Photo by Theo DouglasRVCA Clothing wasn't at the recent SIA Snow Sports show in Vegas; its founders balked at the prospect of shelling out several thousand dollars to rent a small space for four days—but its specter loomed large at the Armada Skis booth.

Spiritually, aesthetically, evolutionarily, Armada is where RVCA was a year or so ago—products aside—and despite anything you think about athletic ability or Sir Edmund Hillary, skiing is every bit as aesthetic as surfing, skating and snowboarding. This becomes more evident the less snow there is, and there wasn't a flake of the stuff in the Mandalay Bay Convention Center.

The screed outside a nearby booth read, “Men wanted for dangerous journey. Low wages, bitter cold, long months of darkness, constant risk, uncertain.” It was explorer Ernest Shackleton from 1914, advertising for arctic expeditionary forces—but it was inspired puffery in our plush surroundings: sales reps jockeying for position, desperate to stand out from the crowd—Volcom scattering peanut shells and blasting Spandau Ballet, the U.S. Ski Team booth playing Johnny Cash and giving awards to buttoned-down retailers.

Armada didn't have to try so hard; they were wired differently, and it wasn't just the Mandalay Bay kegmeister pouring decent beer at a fake-mustache party when the event ended the first day. Like RVCA before it, Armada is unabashedly all about the art.

“They were the first ones to cash in on that art vibe,” Armada photographer Chris O'Connell says of RVCA, failing to mention that Armada, which incorporated barely three years ago, is a close second artistically. Costa Mesa acrylicist Matt Thompson works on a canvas outside their space as we speak. Jagged, simplistic peaks pour from his brush but he says the piece won't be done for a day. More finished are a slew of skis inside the Armada space—totally finished, actually, but I can't say much except they're long and skinny. They're for the fall 2005 ski season, so descriptions are still, you know, proprietary information—embargoed, verboten.

What's obvious is that Armada uses art like RVCA does—on the product: illustrating its skis with swatches from paintings it commissions by up-and-comers such as Thompson or with works by its riders, like ace skier Anthony Boronowski, who decorates his own line. Subjects range from bikini girls to mountains to six-shooters to Mr. T, most in the roughhewn, street-inspired Beautiful Losers style evinced by folk such as Thomas Campbell and Barry McGee.
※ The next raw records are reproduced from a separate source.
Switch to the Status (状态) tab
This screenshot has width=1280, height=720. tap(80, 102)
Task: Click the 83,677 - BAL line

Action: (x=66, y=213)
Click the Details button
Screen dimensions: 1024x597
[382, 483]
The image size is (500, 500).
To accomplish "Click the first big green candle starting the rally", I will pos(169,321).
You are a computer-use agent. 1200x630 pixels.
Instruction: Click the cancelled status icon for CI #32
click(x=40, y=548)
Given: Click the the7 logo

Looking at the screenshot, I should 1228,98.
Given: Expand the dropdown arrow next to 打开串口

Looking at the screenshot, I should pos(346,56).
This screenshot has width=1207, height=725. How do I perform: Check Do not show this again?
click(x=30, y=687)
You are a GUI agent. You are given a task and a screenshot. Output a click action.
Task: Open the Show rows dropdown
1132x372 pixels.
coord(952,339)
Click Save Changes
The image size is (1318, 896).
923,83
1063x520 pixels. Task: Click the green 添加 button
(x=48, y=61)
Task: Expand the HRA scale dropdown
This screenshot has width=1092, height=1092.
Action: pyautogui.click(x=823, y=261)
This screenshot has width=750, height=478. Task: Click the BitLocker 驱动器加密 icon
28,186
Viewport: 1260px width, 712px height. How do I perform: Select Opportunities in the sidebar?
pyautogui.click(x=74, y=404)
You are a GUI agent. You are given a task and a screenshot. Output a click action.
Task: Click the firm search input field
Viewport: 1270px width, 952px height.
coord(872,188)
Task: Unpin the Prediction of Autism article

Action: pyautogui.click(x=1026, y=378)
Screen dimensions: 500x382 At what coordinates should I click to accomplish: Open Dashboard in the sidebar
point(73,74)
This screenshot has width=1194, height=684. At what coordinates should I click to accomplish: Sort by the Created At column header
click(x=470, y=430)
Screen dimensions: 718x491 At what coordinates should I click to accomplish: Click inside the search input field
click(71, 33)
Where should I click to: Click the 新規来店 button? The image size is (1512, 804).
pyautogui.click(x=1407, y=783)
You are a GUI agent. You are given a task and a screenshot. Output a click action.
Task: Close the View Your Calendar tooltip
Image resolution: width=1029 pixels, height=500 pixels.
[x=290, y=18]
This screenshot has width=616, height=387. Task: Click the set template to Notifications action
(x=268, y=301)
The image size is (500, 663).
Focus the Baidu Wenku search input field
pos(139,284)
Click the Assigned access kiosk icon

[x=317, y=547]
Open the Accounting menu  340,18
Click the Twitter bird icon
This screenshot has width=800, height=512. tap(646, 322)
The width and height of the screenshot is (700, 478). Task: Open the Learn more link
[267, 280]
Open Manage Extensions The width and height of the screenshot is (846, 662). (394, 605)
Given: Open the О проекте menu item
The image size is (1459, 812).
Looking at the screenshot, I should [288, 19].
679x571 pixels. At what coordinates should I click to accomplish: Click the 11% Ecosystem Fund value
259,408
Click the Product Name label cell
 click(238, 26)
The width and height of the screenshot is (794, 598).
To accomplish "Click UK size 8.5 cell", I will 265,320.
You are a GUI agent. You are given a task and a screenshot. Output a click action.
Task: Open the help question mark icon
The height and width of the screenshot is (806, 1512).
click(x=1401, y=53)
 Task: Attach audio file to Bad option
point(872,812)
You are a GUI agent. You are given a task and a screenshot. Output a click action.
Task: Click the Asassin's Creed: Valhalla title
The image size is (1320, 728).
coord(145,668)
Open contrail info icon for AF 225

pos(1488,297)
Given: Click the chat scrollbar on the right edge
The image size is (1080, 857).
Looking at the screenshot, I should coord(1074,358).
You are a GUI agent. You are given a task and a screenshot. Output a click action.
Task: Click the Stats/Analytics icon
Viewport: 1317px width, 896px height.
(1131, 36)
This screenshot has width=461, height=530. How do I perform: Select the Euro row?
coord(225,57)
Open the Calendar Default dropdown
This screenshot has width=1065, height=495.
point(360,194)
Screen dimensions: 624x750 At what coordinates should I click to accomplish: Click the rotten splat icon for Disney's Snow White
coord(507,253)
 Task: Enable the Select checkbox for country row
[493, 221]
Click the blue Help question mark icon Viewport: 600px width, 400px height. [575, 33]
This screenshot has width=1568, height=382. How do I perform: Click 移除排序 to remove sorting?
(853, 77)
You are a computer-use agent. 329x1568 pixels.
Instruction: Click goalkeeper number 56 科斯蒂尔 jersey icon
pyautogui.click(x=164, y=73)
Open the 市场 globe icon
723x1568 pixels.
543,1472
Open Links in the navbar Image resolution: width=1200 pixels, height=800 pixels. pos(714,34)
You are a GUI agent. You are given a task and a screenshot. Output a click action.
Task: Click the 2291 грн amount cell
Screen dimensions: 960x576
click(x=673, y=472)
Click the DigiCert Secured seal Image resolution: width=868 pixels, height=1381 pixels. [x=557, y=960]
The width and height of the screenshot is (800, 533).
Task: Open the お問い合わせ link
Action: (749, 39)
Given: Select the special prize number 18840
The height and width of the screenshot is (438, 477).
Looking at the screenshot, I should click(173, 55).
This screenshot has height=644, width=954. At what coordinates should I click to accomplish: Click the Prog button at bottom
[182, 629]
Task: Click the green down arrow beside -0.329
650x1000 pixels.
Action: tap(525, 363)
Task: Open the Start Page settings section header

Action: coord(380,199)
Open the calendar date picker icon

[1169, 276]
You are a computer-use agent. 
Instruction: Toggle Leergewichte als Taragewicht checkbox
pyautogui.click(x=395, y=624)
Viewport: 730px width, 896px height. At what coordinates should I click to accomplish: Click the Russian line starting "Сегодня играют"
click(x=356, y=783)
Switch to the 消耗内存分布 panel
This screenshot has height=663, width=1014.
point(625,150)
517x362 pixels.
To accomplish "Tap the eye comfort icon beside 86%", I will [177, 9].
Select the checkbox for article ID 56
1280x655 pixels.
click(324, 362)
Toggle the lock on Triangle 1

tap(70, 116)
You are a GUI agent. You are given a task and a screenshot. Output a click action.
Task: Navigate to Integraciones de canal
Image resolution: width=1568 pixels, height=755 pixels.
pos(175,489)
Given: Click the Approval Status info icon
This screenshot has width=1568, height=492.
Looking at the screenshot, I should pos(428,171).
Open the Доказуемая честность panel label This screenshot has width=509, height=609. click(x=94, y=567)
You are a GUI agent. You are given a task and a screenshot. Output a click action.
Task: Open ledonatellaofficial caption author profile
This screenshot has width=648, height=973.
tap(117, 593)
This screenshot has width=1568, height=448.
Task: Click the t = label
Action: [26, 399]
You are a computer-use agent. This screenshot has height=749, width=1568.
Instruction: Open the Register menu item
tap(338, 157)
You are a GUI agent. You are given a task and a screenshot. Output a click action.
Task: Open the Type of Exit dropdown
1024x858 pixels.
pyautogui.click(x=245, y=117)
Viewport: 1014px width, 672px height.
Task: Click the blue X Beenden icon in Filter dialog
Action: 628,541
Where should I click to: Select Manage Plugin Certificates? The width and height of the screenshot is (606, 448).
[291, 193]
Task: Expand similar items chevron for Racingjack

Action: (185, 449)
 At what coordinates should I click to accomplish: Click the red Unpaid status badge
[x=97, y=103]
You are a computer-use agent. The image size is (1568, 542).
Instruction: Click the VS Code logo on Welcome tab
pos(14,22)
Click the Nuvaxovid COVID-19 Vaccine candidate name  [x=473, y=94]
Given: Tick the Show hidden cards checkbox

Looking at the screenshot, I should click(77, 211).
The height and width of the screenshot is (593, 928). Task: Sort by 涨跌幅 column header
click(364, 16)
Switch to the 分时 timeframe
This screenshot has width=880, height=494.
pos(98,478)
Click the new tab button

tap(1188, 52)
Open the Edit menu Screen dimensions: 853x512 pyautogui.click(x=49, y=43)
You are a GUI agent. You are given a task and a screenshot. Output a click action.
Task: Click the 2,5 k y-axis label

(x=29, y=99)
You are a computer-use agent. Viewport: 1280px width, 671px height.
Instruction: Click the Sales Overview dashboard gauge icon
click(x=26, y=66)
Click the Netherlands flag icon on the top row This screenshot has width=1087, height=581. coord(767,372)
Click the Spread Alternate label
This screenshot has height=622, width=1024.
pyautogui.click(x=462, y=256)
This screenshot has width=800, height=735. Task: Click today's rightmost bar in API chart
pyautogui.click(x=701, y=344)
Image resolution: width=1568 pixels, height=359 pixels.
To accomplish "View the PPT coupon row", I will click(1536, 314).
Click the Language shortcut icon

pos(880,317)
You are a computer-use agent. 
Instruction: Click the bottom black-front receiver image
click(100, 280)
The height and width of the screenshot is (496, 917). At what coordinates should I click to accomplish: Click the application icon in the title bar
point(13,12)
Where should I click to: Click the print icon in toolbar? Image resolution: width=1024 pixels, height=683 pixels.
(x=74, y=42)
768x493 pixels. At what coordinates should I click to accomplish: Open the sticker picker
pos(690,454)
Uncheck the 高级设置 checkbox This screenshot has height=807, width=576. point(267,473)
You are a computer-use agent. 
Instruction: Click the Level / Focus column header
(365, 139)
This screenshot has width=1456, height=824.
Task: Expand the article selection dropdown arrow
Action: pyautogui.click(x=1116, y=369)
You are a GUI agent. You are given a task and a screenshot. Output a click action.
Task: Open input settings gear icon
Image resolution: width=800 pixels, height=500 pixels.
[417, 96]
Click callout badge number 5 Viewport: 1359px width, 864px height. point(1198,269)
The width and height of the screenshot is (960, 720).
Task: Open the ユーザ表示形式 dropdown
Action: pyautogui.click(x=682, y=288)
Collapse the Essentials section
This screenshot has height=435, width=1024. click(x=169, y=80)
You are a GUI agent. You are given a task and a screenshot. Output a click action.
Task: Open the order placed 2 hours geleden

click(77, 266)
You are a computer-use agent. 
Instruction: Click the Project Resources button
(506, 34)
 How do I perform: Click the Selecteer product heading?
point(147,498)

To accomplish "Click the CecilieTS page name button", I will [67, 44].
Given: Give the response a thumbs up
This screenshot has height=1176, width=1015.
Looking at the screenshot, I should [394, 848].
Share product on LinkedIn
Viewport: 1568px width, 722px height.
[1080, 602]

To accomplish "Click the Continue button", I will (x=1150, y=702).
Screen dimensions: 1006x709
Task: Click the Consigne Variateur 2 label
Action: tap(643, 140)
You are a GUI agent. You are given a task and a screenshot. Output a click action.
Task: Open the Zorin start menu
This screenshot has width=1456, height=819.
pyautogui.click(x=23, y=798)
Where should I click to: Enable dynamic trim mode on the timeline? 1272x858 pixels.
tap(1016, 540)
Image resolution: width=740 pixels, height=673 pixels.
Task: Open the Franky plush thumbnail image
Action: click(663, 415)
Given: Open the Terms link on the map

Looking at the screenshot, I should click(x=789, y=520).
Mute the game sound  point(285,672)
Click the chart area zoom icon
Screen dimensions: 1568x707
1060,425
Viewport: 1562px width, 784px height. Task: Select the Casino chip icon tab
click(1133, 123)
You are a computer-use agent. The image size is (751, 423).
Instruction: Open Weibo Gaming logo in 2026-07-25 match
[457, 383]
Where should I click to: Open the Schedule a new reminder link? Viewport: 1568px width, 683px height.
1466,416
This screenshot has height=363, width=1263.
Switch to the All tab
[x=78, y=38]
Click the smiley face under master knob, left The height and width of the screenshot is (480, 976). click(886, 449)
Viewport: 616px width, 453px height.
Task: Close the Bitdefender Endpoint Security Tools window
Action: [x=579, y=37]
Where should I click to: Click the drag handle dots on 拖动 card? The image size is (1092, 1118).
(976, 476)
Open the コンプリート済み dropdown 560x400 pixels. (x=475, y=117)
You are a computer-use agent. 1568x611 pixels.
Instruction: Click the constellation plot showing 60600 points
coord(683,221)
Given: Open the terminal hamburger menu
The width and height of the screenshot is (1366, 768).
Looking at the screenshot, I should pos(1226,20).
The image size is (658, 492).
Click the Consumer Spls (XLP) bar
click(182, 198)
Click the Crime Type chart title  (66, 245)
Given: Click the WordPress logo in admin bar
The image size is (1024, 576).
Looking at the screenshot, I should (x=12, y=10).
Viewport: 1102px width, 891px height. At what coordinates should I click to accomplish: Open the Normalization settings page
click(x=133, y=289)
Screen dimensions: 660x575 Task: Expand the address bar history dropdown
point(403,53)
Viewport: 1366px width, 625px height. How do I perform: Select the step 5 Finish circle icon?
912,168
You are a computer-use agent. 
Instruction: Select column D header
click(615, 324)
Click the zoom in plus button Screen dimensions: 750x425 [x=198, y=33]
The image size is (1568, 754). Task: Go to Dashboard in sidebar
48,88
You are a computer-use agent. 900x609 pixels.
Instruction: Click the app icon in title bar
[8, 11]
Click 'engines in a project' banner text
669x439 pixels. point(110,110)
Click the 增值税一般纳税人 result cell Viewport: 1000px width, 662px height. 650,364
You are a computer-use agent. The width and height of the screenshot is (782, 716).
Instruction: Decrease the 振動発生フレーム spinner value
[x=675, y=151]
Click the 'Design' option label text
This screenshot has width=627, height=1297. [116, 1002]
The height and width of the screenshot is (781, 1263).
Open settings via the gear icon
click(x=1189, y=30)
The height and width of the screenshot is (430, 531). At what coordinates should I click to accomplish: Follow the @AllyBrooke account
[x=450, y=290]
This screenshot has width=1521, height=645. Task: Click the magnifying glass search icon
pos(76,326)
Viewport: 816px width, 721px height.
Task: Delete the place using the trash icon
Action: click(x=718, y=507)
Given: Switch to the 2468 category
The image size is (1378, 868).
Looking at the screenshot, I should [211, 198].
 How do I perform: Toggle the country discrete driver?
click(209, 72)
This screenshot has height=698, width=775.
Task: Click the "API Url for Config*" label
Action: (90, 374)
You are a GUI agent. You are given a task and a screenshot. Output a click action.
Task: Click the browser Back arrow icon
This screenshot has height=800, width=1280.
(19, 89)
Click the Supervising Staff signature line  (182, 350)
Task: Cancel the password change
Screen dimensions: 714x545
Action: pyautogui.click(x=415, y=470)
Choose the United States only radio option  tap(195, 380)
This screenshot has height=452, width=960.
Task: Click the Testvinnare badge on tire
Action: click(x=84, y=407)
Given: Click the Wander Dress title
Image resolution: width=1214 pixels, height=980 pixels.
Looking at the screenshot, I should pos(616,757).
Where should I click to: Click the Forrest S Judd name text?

Calculated as this must be—even a small million-dollar company with 25 employees doesn't run itself—it all seems very uncomposed, unstudied and uncorporate, which is how people say they like it now.

“People are just disenchanted” with the corporate thing, Boronowski, 22, says as he shows me his latest skis—multipurpose sticks like most Armada models: long enough to handle, short enough to fly. “If you think about punk rock, it all kind of comes from that,” he says of the Armada esthete, adding that everyone here makes a point of skiing regularly, too.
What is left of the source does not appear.